**Pixel coordinate grounding data**
━━━━━━━━━━━━━━━━

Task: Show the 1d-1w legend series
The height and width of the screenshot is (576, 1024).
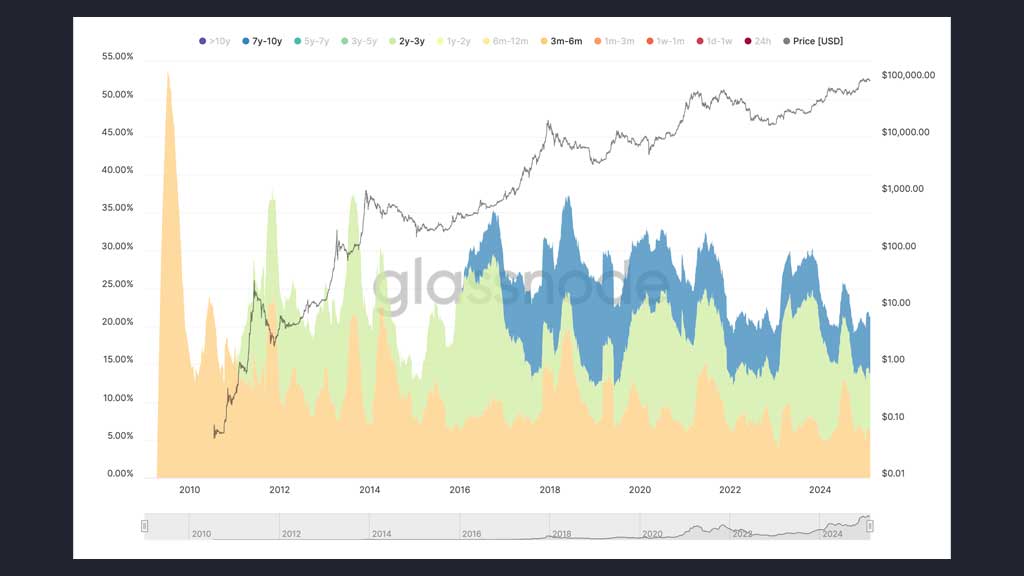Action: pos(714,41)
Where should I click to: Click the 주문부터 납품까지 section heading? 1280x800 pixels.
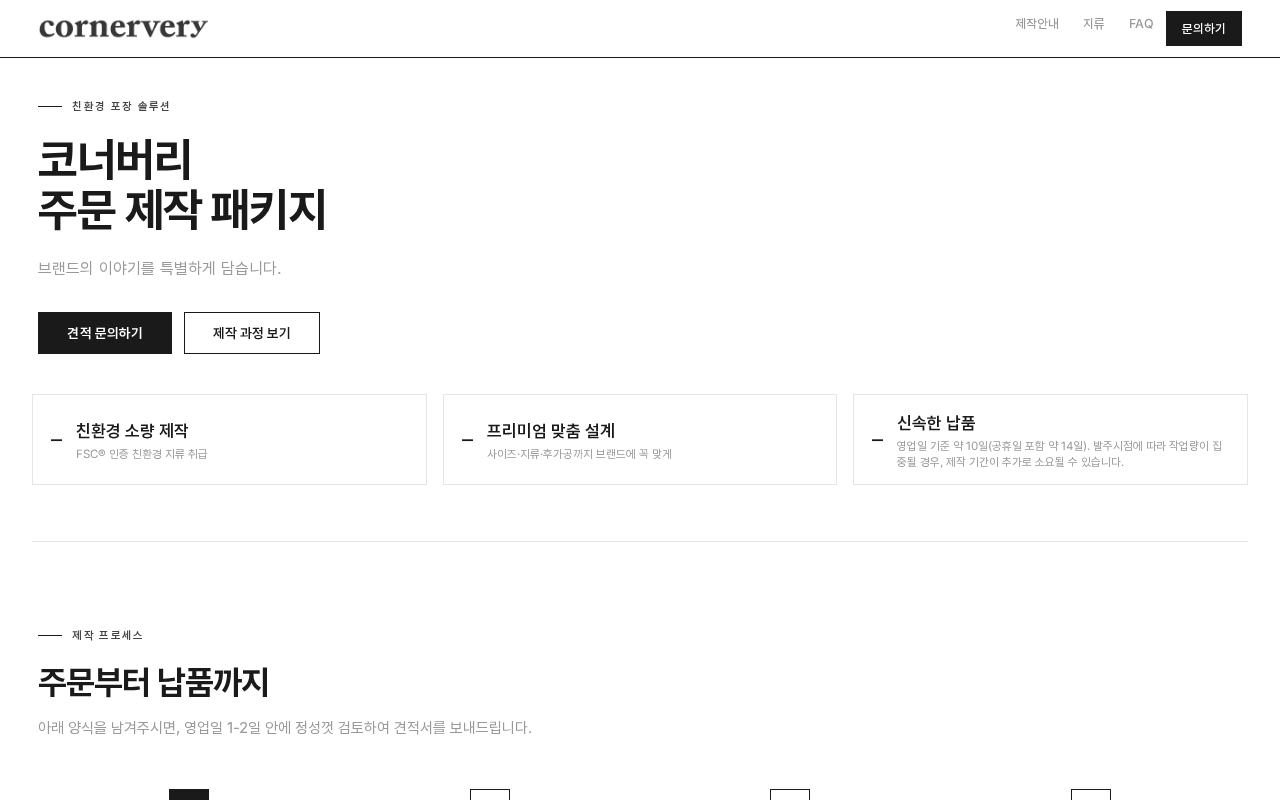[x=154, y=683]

━━━━━━━━━━━━━━━━

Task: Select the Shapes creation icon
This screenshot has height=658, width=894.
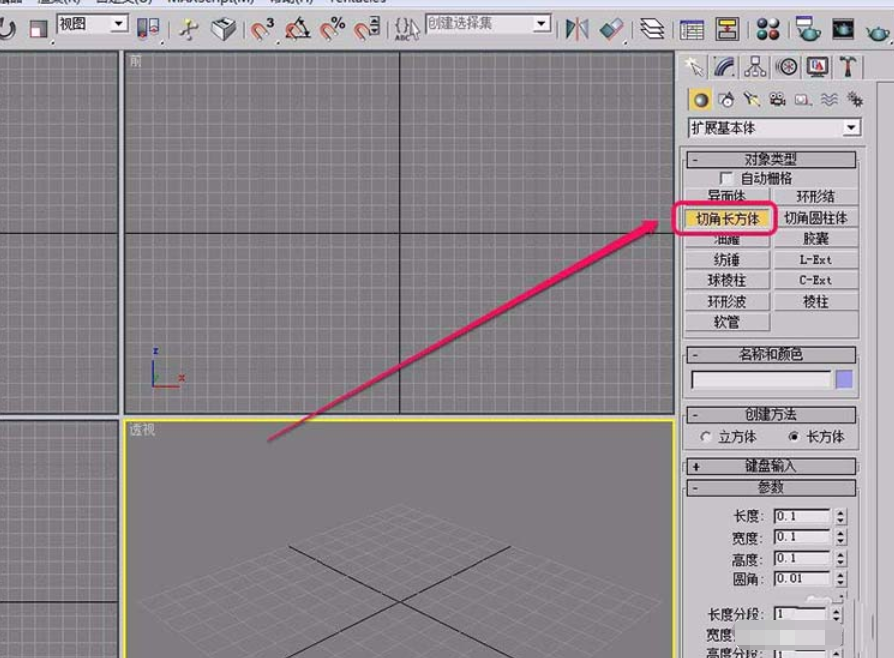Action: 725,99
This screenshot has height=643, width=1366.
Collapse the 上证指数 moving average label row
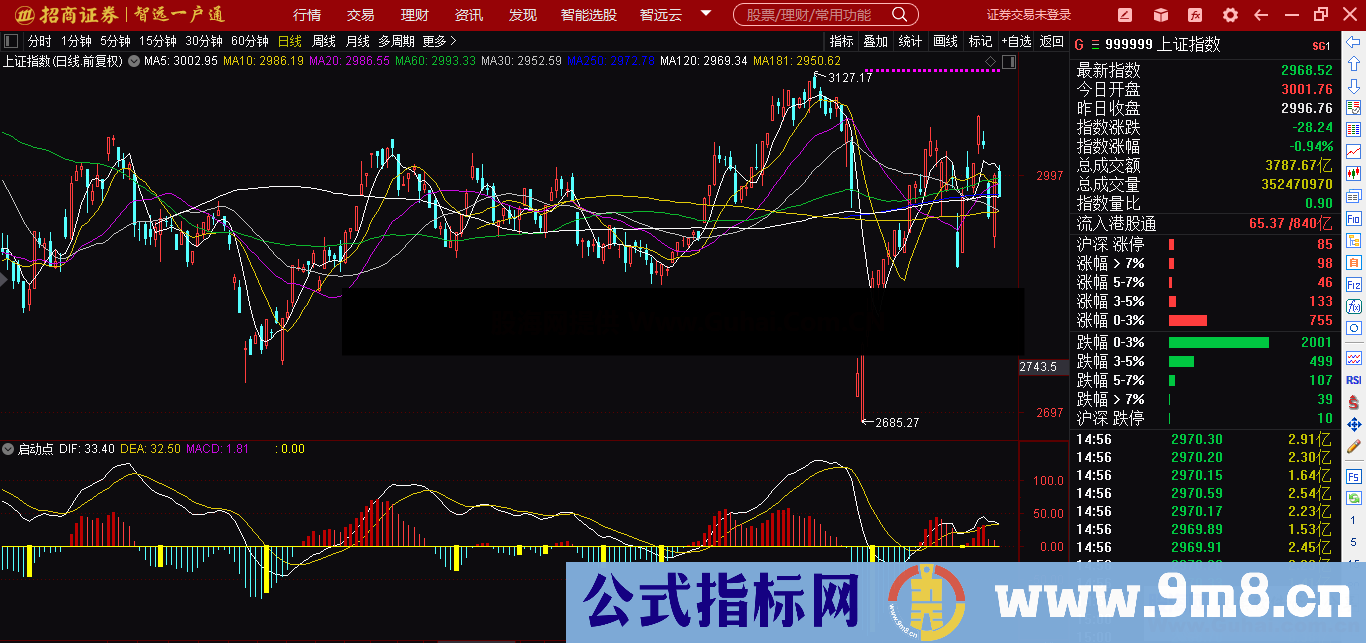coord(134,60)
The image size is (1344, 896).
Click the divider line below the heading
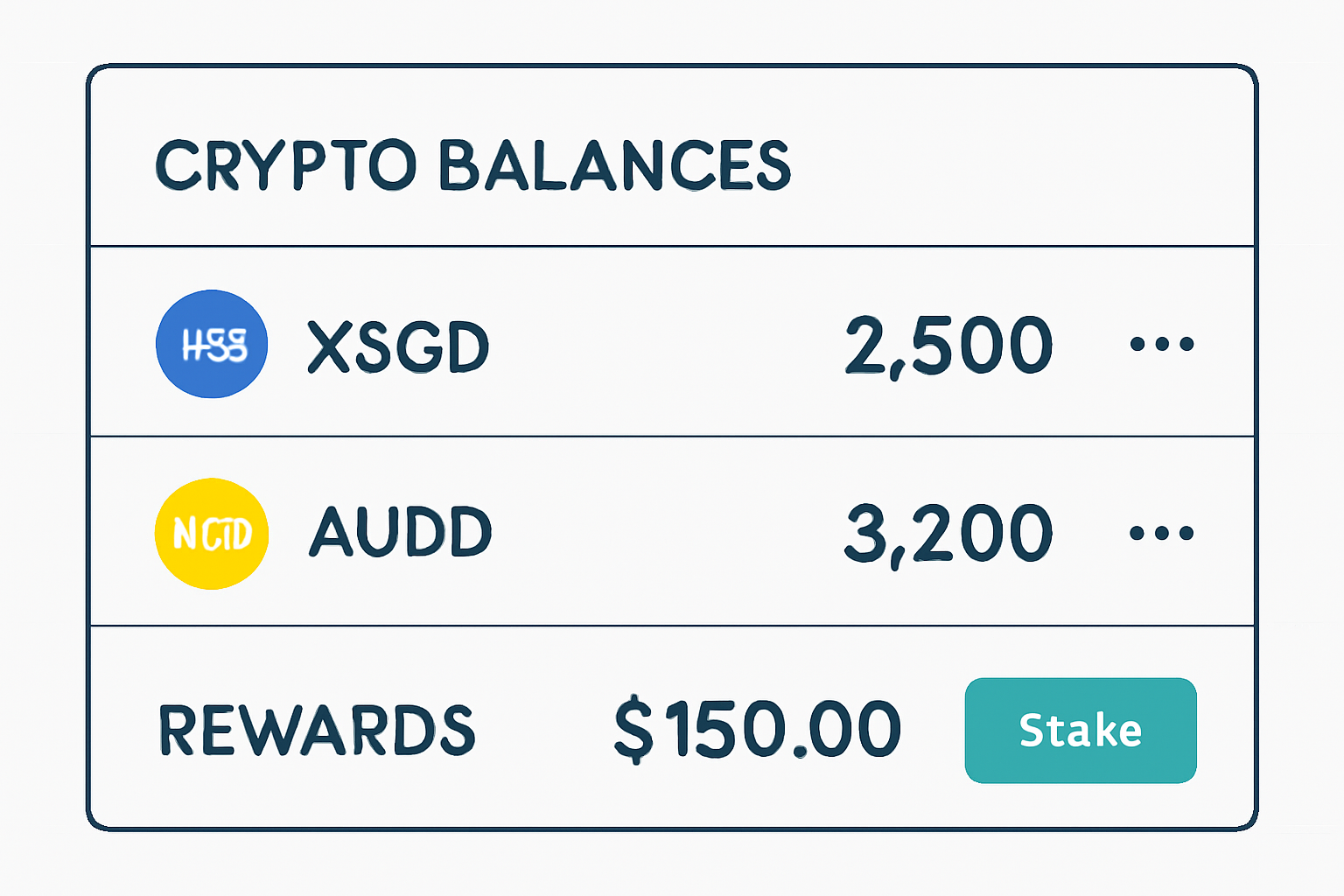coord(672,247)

━━━━━━━━━━━━━━━━

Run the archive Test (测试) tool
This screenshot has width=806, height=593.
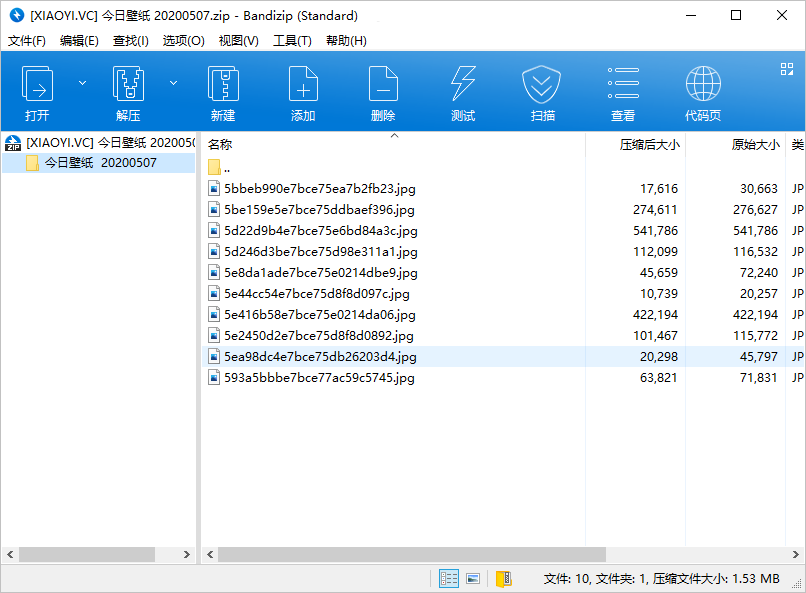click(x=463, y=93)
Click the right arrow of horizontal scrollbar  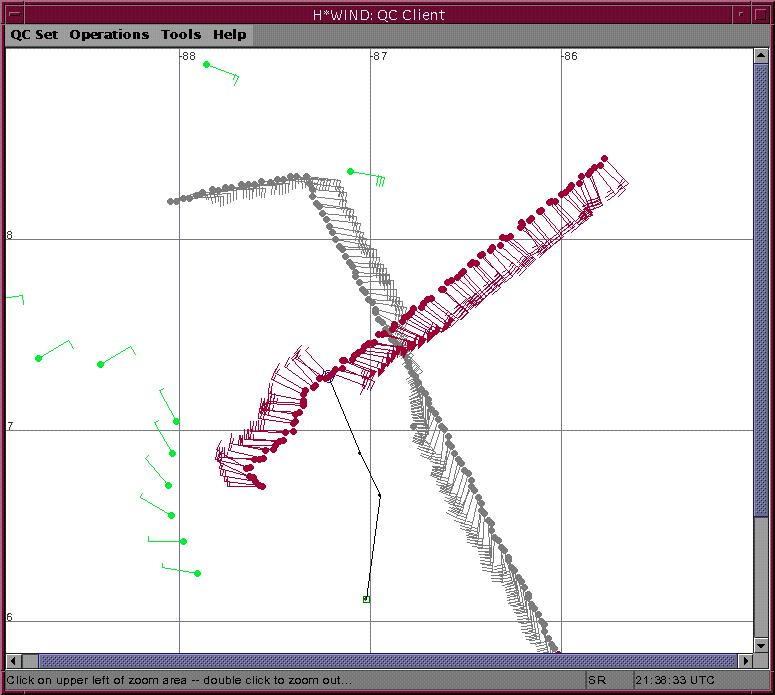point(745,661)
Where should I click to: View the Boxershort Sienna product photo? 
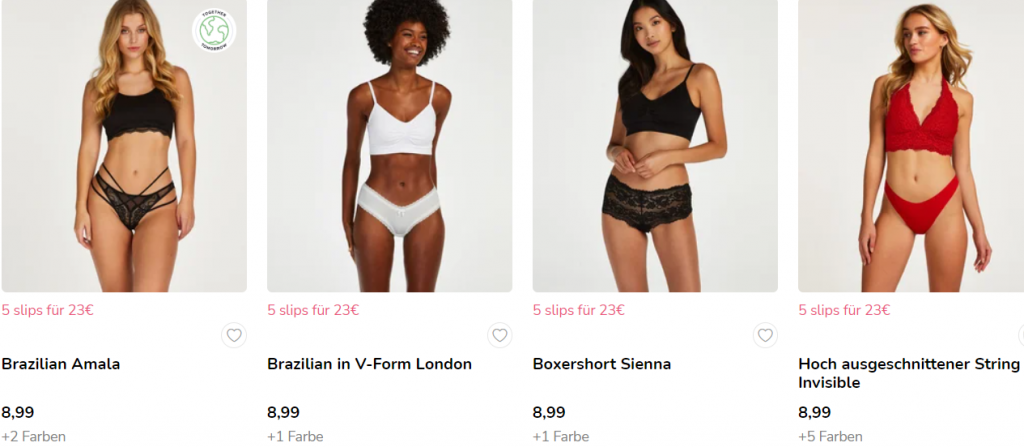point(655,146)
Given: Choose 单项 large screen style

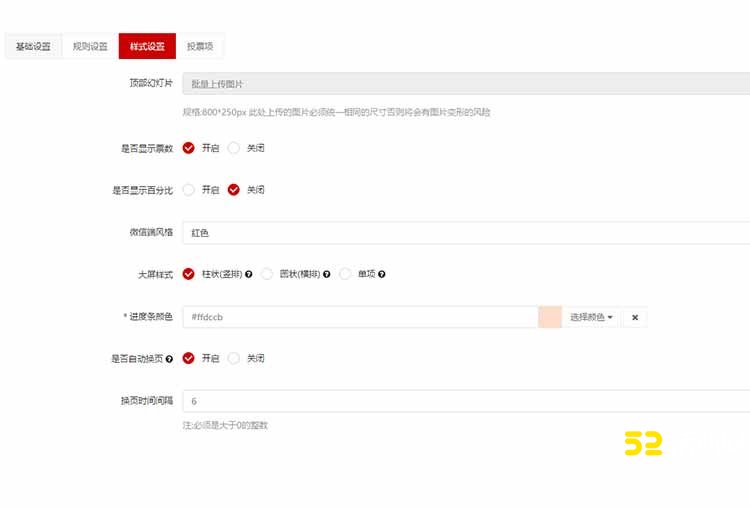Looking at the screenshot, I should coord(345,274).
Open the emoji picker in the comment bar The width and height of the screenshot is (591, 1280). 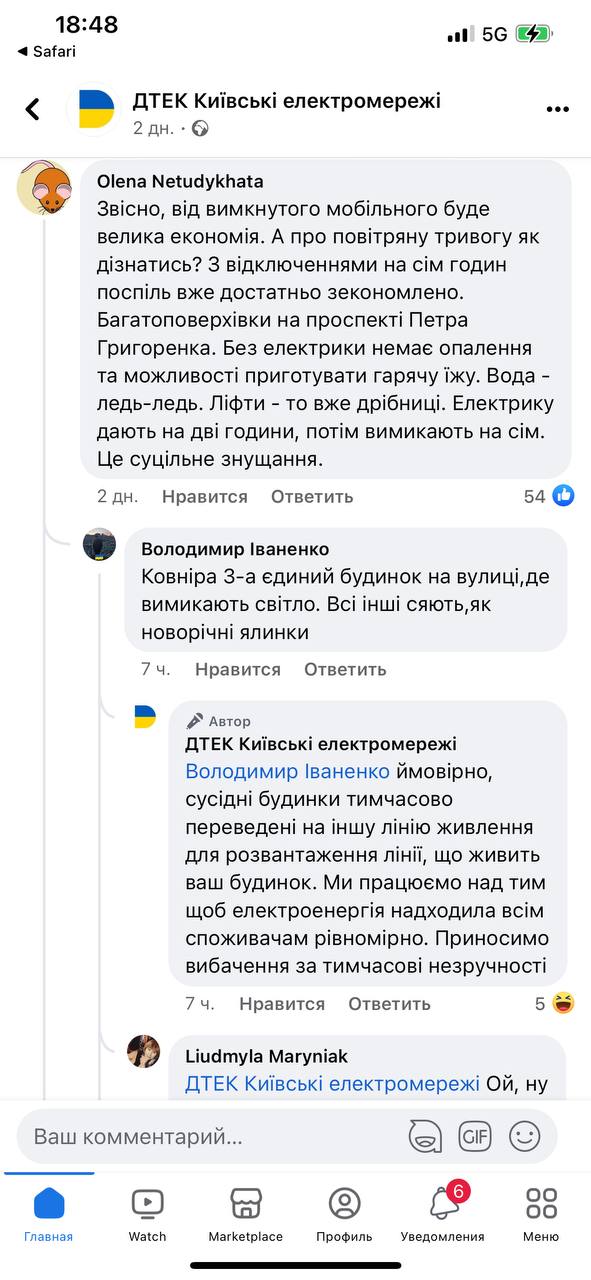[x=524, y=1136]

━━━━━━━━━━━━━━━━

**Work required**
Show all lines from the data above in which the word "Task" appears.

**Response area**
Task: Show the 1d-1w legend series
Task: Select the Shapes creation icon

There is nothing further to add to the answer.